What I’m specifically interested in is ARM vs x86 vs x64 (for Windows and Linux), and musl vs manylinux.

Essentially I’m trying to make a judgement on which platforms get a fully compiled wheel vs Stable ABI wheel vs pure Python non-compiled wheel. pypistats.org (and similar sites) don’t seem to give this level of detail, but maybe I’m missing something.

1 Like

If the information is publicly available, it’s via the BigQuery Dataset.

1 Like

pypinfo has a good how-to guide for getting set up with BigQuery. It feels scarier than it really is because Google requires you to enable billing and put your bank details in but there’s a fairly wide free tier so it’s easy to avoid actually paying anything.

The database contains raw download URLs which you can parse to get wheel platform tags from and it contains libc variant and version and architecture for whatever downloaded said wheel so it should have what you need.

1 Like

Thanks a lot - pypinfo is just about simple enough for a poor innocent C/C++ programmer who doesn’t understand databases.

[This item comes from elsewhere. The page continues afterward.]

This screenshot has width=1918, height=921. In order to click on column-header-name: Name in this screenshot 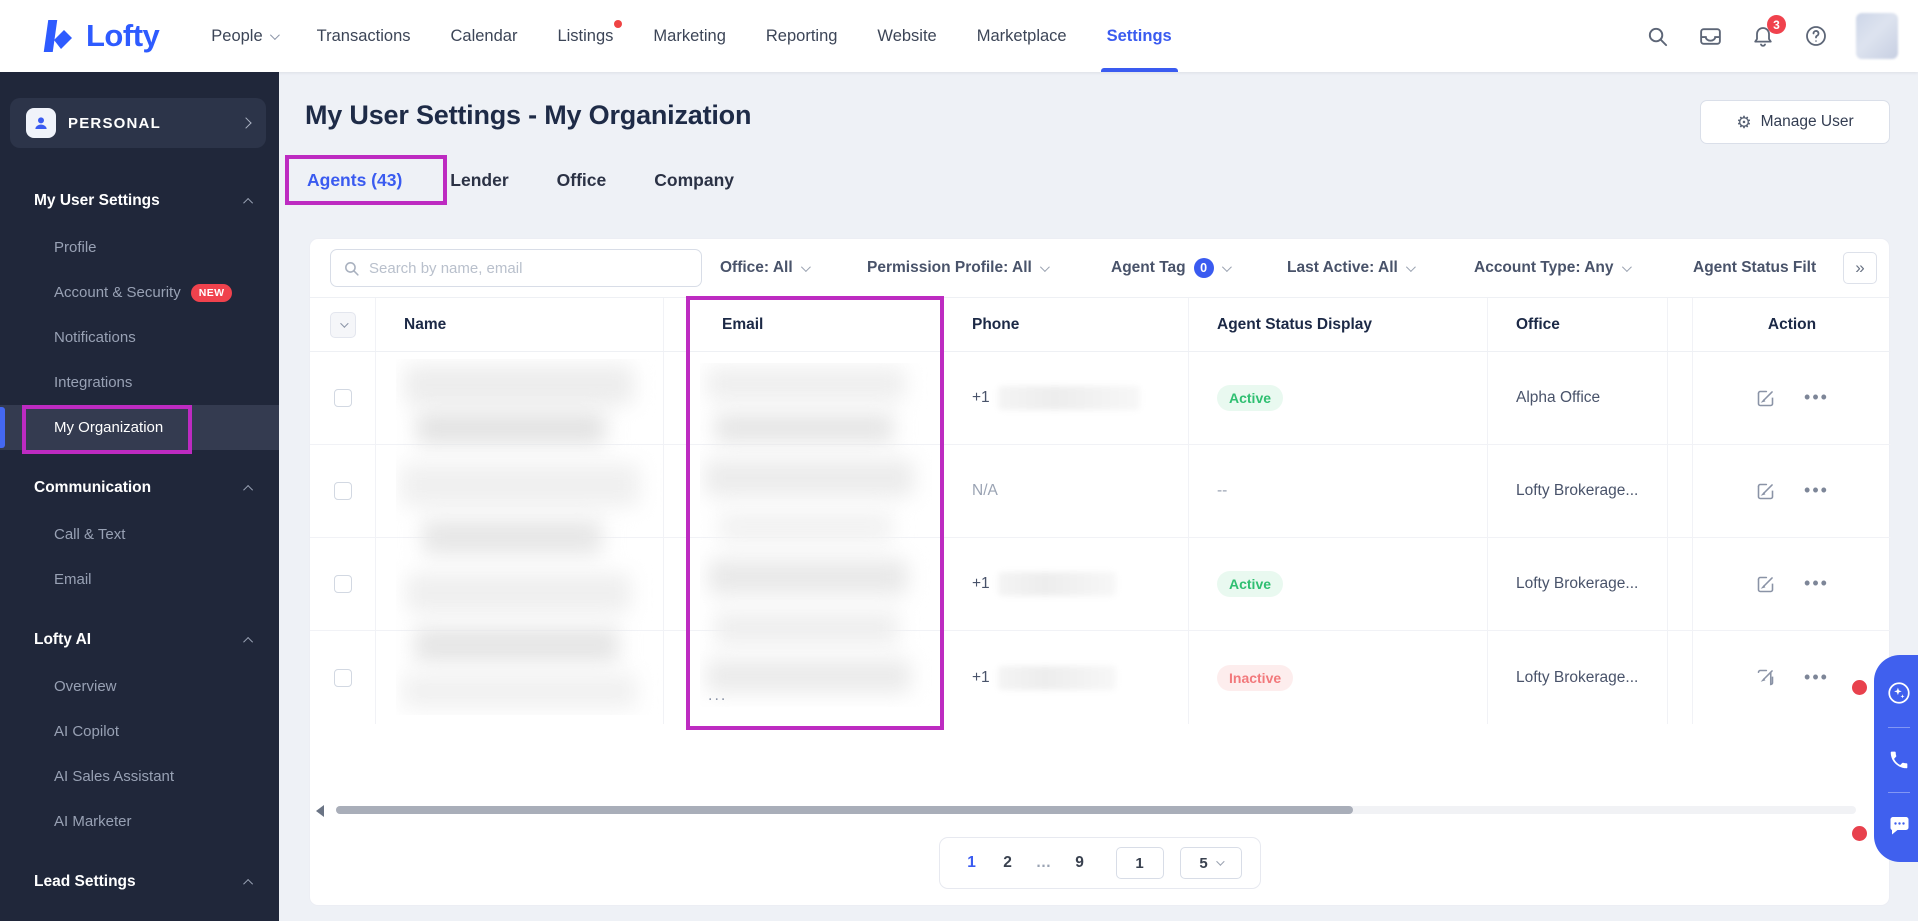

FWIW here’s what I’ve learned about Cython for the last month:

| system_name | cpu     | download_count |
| ----------- | ------- | -------------- |
| Linux       | x86_64  |     50,027,762 |
| Linux       | aarch64 |      8,905,060 |
| Windows     | AMD64   |      2,691,242 |
| Darwin      | arm64   |      1,089,903 |
| Darwin      | x86_64  |        376,277 |
| FreeBSD     | amd64   |        317,051 |
| Linux       | armv7l  |        261,729 |
| Linux       | i686    |         94,708 |
| Linux       | ppc64le |         64,604 |
| Windows     | ARM64   |         62,672 |
| Total       |         |     63,891,008 |

I didn’t manage to get exact numbers more musl vs manylinux but it looks to be 30x smaller.

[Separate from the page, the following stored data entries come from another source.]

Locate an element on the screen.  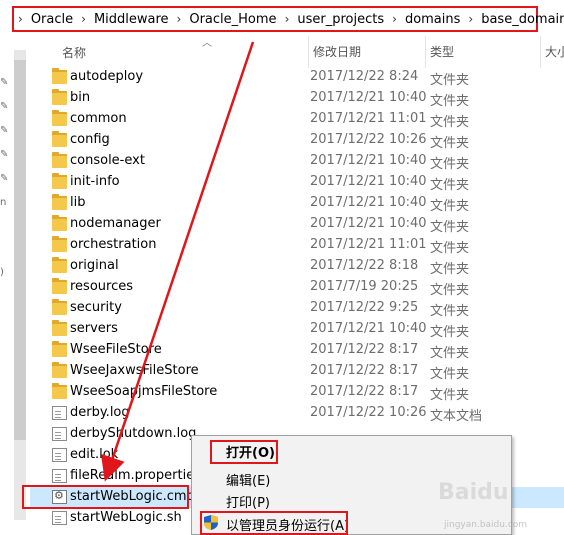
file-name: startWebLogic.sh is located at coordinates (126, 518).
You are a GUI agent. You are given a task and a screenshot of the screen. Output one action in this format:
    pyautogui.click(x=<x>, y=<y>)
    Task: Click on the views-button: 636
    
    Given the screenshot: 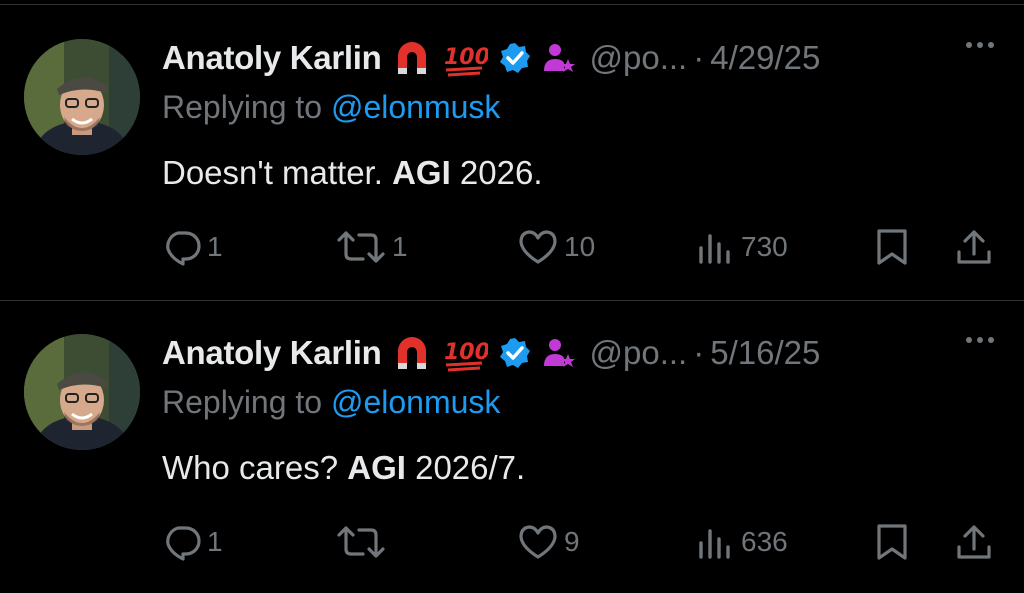 What is the action you would take?
    pyautogui.click(x=742, y=542)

Those numbers will be pretty much entirely CI downloads. That does not make them irrelevant but they are not necessarily reflective of what you might think of as “users”.

1 Like

Very true about it mostly being CI users.

From our point of view the point of providing a binary wheel is to provide an optimized version which will run faster and save CPU time on average. (And a Stable ABI wheel achieves the same thing but is a little less optimized). So nothing is going to stop working as a result of this, but a few things may get downgraded in a “speed vs space of PyPI” tradeoff.

From that point of view I don’t think there’s much difference between CI users and “real” users.

Personally I was surprised how common Linux aarch64 was, a little surprised how quickly MacOS x86_64 has gone away, relieved that no-one’s really using x86 32 bit, and a little surprised that Windows ARM64 wasn’t higher.

1 Like

CI users will download the binary once, run it once, and then throw it away which does change the calculations for some things. I’m not sure how to quantify all the different costs here but as an example if the CI user had to build Cython from source they would probably burn more CPU time building Cython itself than using it to do anything so they would be better off using a pure Python version of Cython.